In Balaji’s blog, he attempted to highlight how OpenAI was breaking copyright law. Through his analysis, the former OpenAI staffer established that the information generated using ChatGPT doesn’t meet the “fair use” threshold. For context, “fair use” is a standard set that warrants limited use of copyrighted content without the author’s accent.
Following Balaji’s copyright infringement claims, OpenAI issued the following statement to Gizmodo:
“We build our A.I. models using publicly available data, in a manner protected by fair use and related principles, and supported by longstanding and widely accepted legal precedents. We view this principle as fair to creators, necessary for innovators, and critical for US competitiveness.”OpenAI and Microsoft constantly argue that using copyrighted content from the internet to train their AI models falls under fair use. However, Balaji seems to have a different opinion. While he admits that the information generated from the AI systems isn’t directly lifted from the source, it’s not original either. Balaji argues that AI-generated content is reminiscent of copyrighted material, and by this standard, it is illegal under copyright law.

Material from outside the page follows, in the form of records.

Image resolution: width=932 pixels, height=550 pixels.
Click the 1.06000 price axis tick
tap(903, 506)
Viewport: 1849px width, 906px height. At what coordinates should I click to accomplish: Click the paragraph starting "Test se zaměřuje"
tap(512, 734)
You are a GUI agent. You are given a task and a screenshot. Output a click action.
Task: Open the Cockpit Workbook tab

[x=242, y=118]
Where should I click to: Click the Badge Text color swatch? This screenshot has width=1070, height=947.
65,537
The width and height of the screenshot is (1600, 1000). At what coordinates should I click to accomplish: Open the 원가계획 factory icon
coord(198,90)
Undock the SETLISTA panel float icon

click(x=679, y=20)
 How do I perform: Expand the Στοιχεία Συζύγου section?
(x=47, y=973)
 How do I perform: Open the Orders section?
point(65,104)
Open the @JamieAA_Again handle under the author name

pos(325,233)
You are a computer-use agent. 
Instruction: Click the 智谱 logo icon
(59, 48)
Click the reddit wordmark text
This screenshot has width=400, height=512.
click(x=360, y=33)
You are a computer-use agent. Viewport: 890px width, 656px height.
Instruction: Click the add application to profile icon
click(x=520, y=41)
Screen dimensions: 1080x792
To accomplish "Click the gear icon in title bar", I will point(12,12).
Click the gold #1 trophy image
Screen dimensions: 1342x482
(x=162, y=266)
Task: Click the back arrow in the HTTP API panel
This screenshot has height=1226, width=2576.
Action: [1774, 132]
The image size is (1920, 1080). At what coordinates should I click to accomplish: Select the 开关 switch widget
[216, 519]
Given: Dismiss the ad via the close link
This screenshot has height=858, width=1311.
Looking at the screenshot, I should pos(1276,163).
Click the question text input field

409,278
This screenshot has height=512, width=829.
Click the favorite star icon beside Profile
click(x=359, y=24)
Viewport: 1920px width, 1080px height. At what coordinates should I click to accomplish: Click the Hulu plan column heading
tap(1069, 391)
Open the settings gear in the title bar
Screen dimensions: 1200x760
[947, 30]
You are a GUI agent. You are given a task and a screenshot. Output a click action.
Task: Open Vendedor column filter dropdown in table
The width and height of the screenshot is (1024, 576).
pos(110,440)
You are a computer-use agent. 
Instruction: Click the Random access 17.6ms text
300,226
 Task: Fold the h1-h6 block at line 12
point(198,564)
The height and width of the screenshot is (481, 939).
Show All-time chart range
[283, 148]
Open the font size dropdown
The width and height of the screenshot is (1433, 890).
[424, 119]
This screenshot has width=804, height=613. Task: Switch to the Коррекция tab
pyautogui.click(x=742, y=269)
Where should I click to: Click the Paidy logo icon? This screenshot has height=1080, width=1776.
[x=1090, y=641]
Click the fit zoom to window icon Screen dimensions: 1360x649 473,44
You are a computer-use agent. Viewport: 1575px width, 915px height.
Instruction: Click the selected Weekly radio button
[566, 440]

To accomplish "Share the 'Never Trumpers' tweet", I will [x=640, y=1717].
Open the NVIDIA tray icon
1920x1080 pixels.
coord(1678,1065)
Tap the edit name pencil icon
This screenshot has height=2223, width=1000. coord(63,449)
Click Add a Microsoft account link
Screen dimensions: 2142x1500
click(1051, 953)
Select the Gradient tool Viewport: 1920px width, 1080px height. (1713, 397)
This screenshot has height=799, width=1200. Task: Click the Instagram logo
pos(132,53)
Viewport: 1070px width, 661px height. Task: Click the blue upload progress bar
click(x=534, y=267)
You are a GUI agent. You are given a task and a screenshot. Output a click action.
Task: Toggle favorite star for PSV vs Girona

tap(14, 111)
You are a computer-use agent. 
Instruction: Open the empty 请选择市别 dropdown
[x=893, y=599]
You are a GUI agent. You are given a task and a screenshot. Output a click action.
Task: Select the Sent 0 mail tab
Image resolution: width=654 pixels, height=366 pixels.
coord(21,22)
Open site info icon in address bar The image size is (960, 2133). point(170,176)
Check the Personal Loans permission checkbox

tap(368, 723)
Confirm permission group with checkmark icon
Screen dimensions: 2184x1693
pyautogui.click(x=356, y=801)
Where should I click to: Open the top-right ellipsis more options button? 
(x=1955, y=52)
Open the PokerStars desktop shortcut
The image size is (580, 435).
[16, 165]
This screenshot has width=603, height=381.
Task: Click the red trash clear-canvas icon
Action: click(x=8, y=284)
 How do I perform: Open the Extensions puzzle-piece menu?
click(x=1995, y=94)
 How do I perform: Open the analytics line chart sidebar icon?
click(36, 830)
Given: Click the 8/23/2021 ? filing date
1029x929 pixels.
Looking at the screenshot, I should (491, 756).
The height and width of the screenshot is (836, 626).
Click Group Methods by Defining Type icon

Aside from his copyright concern, Balaji highlighted his concerns over the potential impact of AI tools like ChatGPT on the internet. A former Google Engineer warned that OpenAI’s temporary prototype search tool, SearchGPT, could potentially give Google a run for its money in the foreseeable future amid antitrust regulation after being classified as an illegal monopoly in search. He also highlighted AI is prone to generating inaccurate and misleading information. “If you believe what I believe, you have to just leave the company,” Balaji added.